- Le gouvernement finlandais veut interdire l’usage des réseaux sociaux aux moins de 15 ans et étend la régulation à l’ensemble de la société après les restrictions sur les smartphones à l’école
- Le Premier ministre Petteri Orpo a souligné la nécessité d’une interdiction en s’inquiétant de la baisse de l’activité physique chez les enfants, et environ deux tiers de la population y sont favorables
- La chercheuse en médecine de l’adolescent Silja Kosola a qualifié les effets négatifs des réseaux sociaux d’« expérimentation humaine incontrôlée », évoquant une hausse de l’automutilation, des troubles alimentaires et un creusement de l’écart entre les systèmes de valeurs selon le genre
- L’Australie applique déjà une interdiction totale des réseaux sociaux pour les moins de 16 ans, avec des amendes pouvant aller jusqu’à 49,5 millions de dollars australiens pour les entreprises en infraction
- En Finlande, certains estiment toutefois qu’au lieu de copier la loi australienne, il serait plus efficace de répondre au problème en renforçant l’éducation numérique et la littératie médiatique
Le succès des restrictions sur les smartphones à l’école
- La Tampere International School (FISTA), en Finlande, s’appuie sur la loi limitant l’usage des téléphones portables à l’école, entrée en vigueur en août 2025, pour interdire totalement les smartphones en dehors des cours
- Les élèves participent davantage aux jeux en plein air, à l’exercice physique et aux échanges en face à face pendant la pause déjeuner et les récréations
- Le proviseur adjoint Antti Koivisto a déclaré que « la réduction de l’usage du téléphone a entraîné une hausse de la créativité et de l’activité physique des élèves »
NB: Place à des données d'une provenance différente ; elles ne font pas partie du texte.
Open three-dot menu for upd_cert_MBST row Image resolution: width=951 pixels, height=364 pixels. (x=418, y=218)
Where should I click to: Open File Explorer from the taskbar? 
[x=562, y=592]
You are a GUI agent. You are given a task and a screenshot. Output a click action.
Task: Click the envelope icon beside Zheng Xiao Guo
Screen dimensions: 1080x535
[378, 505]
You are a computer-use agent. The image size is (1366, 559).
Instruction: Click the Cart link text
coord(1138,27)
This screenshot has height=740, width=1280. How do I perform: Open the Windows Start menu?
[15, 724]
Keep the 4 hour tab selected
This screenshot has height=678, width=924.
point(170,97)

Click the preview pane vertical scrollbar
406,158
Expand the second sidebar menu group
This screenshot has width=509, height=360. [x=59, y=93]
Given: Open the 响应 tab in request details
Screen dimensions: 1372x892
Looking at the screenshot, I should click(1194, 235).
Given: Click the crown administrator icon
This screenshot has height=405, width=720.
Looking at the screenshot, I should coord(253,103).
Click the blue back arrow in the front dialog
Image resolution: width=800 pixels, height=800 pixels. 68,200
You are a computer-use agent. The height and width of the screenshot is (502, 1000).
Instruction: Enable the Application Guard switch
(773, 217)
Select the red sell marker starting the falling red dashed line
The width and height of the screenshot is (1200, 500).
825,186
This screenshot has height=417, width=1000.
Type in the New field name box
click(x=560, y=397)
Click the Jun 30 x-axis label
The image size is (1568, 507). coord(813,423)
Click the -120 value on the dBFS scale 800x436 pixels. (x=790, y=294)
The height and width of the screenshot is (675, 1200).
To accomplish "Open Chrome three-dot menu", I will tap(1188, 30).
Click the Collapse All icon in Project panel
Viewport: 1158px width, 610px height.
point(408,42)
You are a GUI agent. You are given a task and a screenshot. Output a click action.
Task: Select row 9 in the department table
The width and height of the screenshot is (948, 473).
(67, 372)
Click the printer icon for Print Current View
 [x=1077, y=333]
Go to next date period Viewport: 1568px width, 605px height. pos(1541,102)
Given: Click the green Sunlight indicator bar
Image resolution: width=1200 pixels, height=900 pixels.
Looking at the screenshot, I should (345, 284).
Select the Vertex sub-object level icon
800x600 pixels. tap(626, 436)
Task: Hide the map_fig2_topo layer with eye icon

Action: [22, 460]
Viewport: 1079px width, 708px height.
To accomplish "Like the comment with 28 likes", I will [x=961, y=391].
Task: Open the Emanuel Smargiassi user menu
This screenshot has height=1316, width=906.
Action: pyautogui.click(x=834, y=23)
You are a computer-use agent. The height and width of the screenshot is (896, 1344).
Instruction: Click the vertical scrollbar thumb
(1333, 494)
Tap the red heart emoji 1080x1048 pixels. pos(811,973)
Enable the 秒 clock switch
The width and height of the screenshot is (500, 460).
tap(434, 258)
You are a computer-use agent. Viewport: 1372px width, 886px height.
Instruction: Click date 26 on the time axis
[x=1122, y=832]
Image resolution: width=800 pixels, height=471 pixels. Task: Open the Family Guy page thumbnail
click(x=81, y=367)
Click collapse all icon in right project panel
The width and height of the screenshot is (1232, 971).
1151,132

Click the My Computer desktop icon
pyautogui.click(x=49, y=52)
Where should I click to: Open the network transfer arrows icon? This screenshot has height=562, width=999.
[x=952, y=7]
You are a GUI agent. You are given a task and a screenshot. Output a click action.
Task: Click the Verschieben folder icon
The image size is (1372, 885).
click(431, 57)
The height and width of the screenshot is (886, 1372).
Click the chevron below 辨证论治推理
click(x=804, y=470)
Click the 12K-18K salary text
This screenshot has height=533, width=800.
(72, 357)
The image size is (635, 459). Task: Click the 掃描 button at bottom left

- Ce succès à l’échelle des établissements a ouvert la voie au débat gouvernemental sur une régulation nationale des réseaux sociaux
L’évolution du gouvernement et de l’opinion publique
- Le Premier ministre Petteri Orpo soutient l’interdiction des réseaux sociaux pour les enfants de moins de 15 ans, en citant comme principale préoccupation le manque d’activité physique et sa progression
- Selon un récent sondage, deux tiers des répondants soutiennent l’interdiction, soit une hausse d’environ 10 points par rapport à l’enquête menée l’été dernier
- L’autorité sanitaire finlandaise THL soutient elle aussi une interdiction ou des mesures de restriction
L’avertissement d’une « expérimentation humaine incontrôlée »
- Silja Kosola, professeure associée en médecine de l’adolescent, a qualifié l’impact des réseaux sociaux d’« expérimentation humaine incontrôlée »
- On observe chez les adolescents une hausse de l’automutilation et des troubles alimentaires, ainsi qu’un renforcement de la séparation des valeurs selon le genre
- Elle estime que la culture finlandaise de l’autonomie dès le plus jeune âge a amplifié les effets négatifs
- « Il y a encore quelques années, 95 % des élèves de première année avaient un smartphone, ce qui est sans équivalent dans le monde », a-t-elle indiqué
Le précédent australien et ses enseignements
- Depuis décembre 2025, l’Australie interdit totalement l’usage des réseaux sociaux aux moins de 16 ans
- Les plateformes concernées incluent TikTok, Snapchat, Facebook, Instagram, YouTube
- Les entreprises en infraction encourent des amendes pouvant atteindre 49,5 millions de dollars australiens (environ 29 millions d’euros)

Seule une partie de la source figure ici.